Jim, with his father Perry A. Ratcliff, at an event at Colorado State University Pueblo. Perry founded Rowpar, a company that focuses on innovative oral care products. Jim took over as CEO in 2000
Jim, with his father Perry A. Ratcliff, at an event at Colorado State University Pueblo. Perry founded Rowpar, a company that focuses on innovative oral care products. Jim took over as CEO in 2000.

Jim, with his wife, Barbara, a fellow higher education professional who served as provost at Colorado State University Pueblo, on a trip to Maligne Lake in Jasper National Park (Alberta).
Jim, with his wife, Barbara, a fellow higher education professional who served as provost at Colorado State University Pueblo, on a trip to Maligne Lake in Jasper National Park (Alberta).

College choice, however, is an imperfect art and Jim found that out after enrolling in the mid-1960s to Raymond College, a small liberal arts school within the University of the Pacific with a student body of 150 people. Jim discovered that, while Raymond was a terrific experience, it wasn’t the best fit for him. After two years, he looked elsewhere. And while the obvious criteria of finding a school that would provide him challenges and opportunities was near the top of his mind, Jim was also looking for a school that had a lot of trees.

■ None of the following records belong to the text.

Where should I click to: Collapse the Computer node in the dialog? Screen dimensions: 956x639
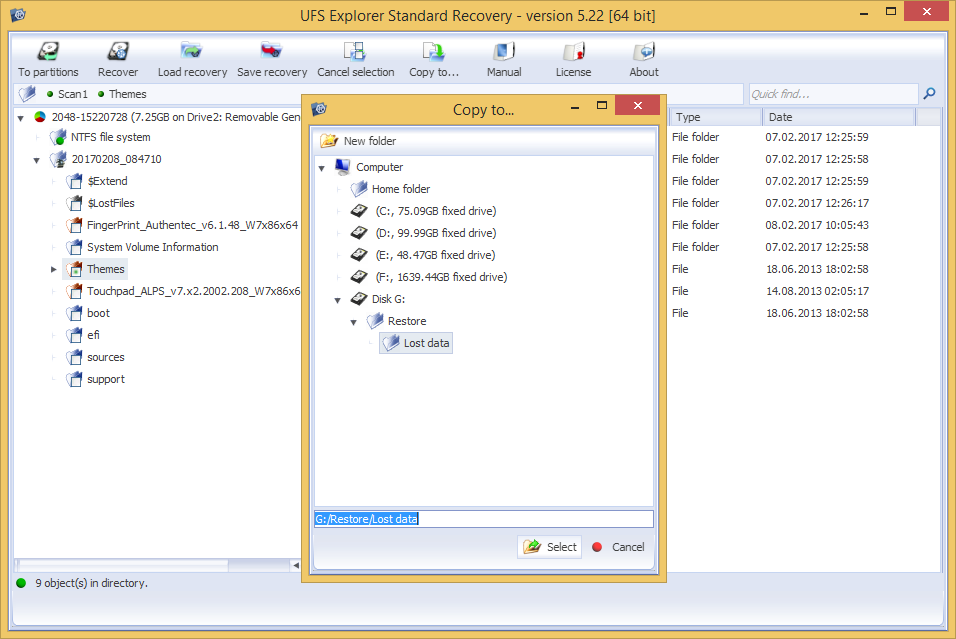[x=322, y=168]
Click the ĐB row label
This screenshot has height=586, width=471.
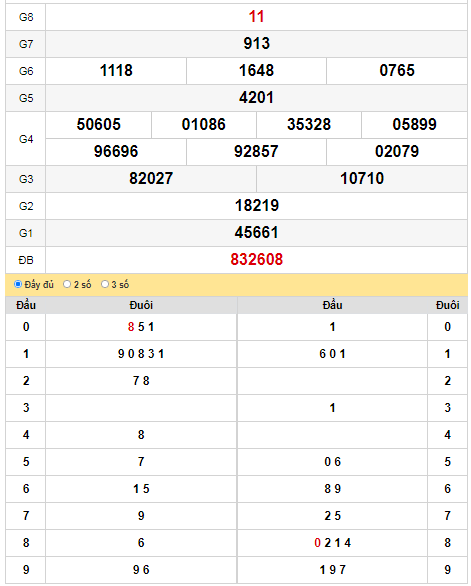[26, 260]
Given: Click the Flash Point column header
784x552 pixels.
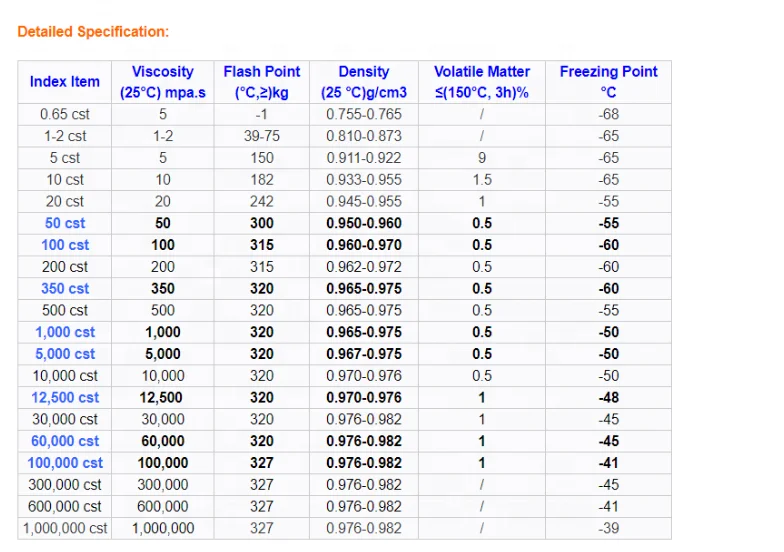Looking at the screenshot, I should click(x=262, y=82).
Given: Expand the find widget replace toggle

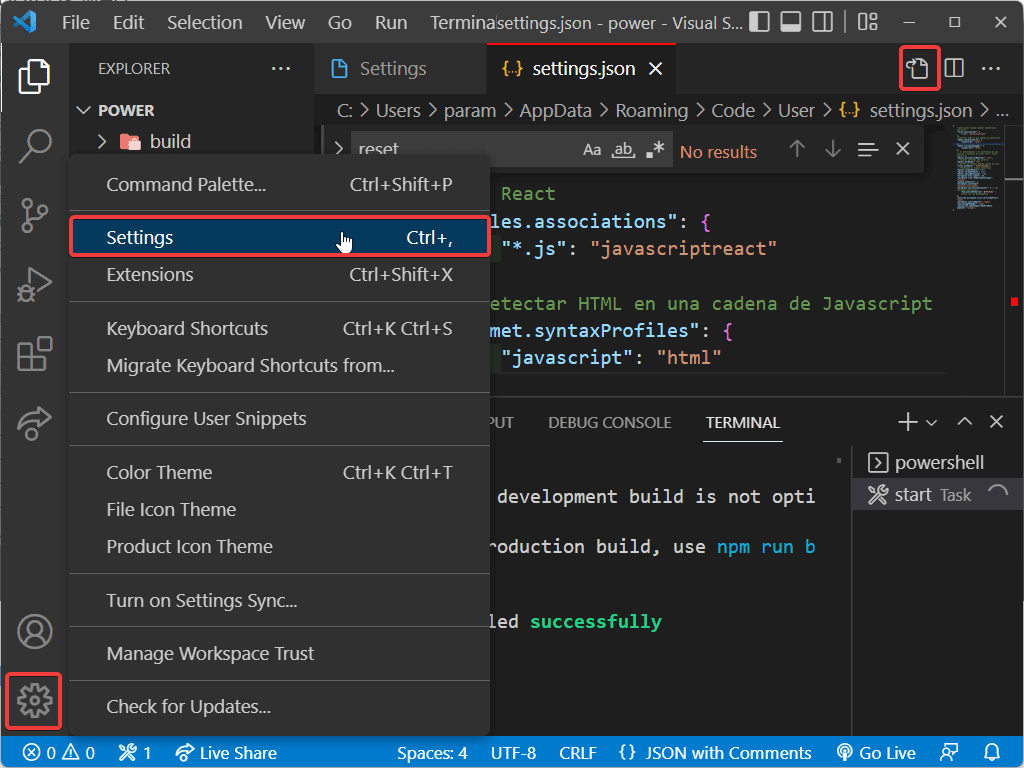Looking at the screenshot, I should click(338, 149).
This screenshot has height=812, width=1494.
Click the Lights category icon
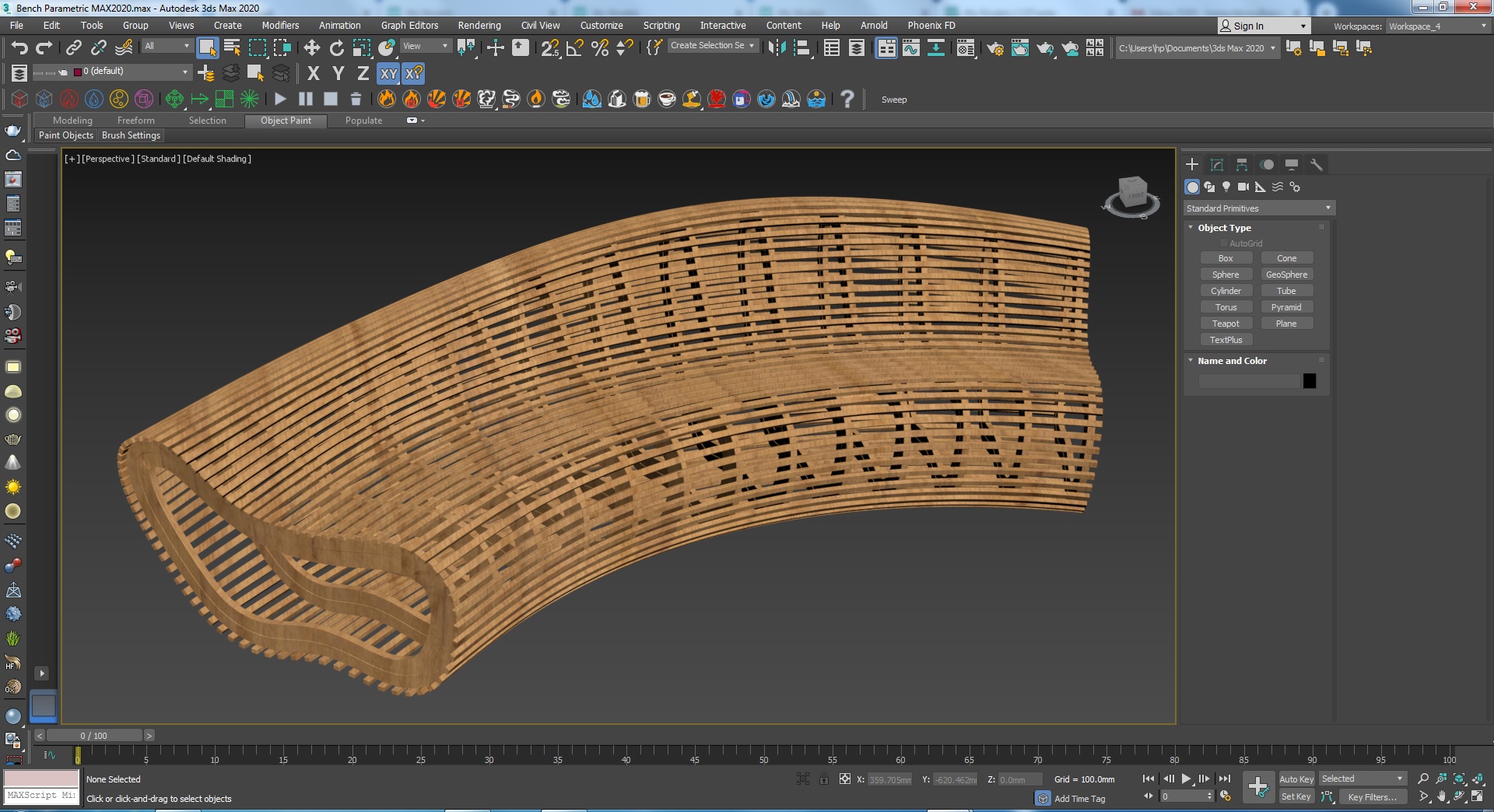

“I applied to Utah State, Oregon State and Cal Poly Humboldt,” Jim said. “USU came through and admitted me with academic probation since Raymond didn’t provide letter grades and I had no GPA to share. USU also offered a spot in the University Honors Program.”

At USU, Jim found not only his purpose, but his passion, graduating with a bachelor’s in history in 1968.

“USU is very important to me and it is really where I fell in love with being on a university campus,” Jim said. “My time there impacted my life’s direction and the many successes I have achieved since leaving USU.”

After graduating from USU, Jim went on to earn a master’s in history and a doctorate in higher education administration, both from Washington State University, that further cemented his dedication to the pursuit of learning.

“Land-grant universities are in my blood,” Jim said. “I believe in the power of higher education and know how important it is to never stop discovering.”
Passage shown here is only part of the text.